• _EXERCISE PROMPT_
In the records that follow, locate every line with "will" and extract it.

• _SUPPLIED DATA_
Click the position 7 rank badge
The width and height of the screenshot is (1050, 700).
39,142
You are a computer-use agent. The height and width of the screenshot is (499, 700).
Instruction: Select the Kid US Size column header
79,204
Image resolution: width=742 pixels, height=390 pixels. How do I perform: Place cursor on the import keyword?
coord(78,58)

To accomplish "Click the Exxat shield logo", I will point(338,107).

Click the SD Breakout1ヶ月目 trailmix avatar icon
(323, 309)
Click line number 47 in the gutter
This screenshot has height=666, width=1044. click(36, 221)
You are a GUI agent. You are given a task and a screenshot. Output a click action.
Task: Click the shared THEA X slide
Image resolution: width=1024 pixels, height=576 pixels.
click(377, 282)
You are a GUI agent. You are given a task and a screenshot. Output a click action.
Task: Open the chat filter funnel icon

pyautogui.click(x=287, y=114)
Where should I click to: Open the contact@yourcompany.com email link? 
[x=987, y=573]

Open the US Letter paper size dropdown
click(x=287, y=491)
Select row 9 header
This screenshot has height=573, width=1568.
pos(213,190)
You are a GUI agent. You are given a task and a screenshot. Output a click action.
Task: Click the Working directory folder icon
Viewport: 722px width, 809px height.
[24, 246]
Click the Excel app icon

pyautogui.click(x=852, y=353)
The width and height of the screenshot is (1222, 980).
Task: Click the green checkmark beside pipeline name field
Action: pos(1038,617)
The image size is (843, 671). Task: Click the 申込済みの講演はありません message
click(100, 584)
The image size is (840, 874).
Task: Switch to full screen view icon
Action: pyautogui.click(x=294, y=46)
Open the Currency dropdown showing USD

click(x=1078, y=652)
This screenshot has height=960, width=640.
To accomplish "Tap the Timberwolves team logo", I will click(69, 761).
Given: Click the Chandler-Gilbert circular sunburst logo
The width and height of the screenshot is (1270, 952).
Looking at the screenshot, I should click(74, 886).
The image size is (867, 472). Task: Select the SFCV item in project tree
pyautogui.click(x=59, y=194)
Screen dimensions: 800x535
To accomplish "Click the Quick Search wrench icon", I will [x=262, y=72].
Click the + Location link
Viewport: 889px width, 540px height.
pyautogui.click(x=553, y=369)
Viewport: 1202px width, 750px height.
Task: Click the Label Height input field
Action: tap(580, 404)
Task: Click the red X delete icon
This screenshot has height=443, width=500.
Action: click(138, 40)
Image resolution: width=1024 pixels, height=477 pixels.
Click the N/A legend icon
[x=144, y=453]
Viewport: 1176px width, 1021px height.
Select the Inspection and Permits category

• _SOLUTION BELOW_
To accomplish "Click the Exxat shield logo", I will point(338,107).
To accomplish "Tap the Timberwolves team logo", I will click(69, 761).
To accomplish "Click the Quick Search wrench icon", I will [x=262, y=72].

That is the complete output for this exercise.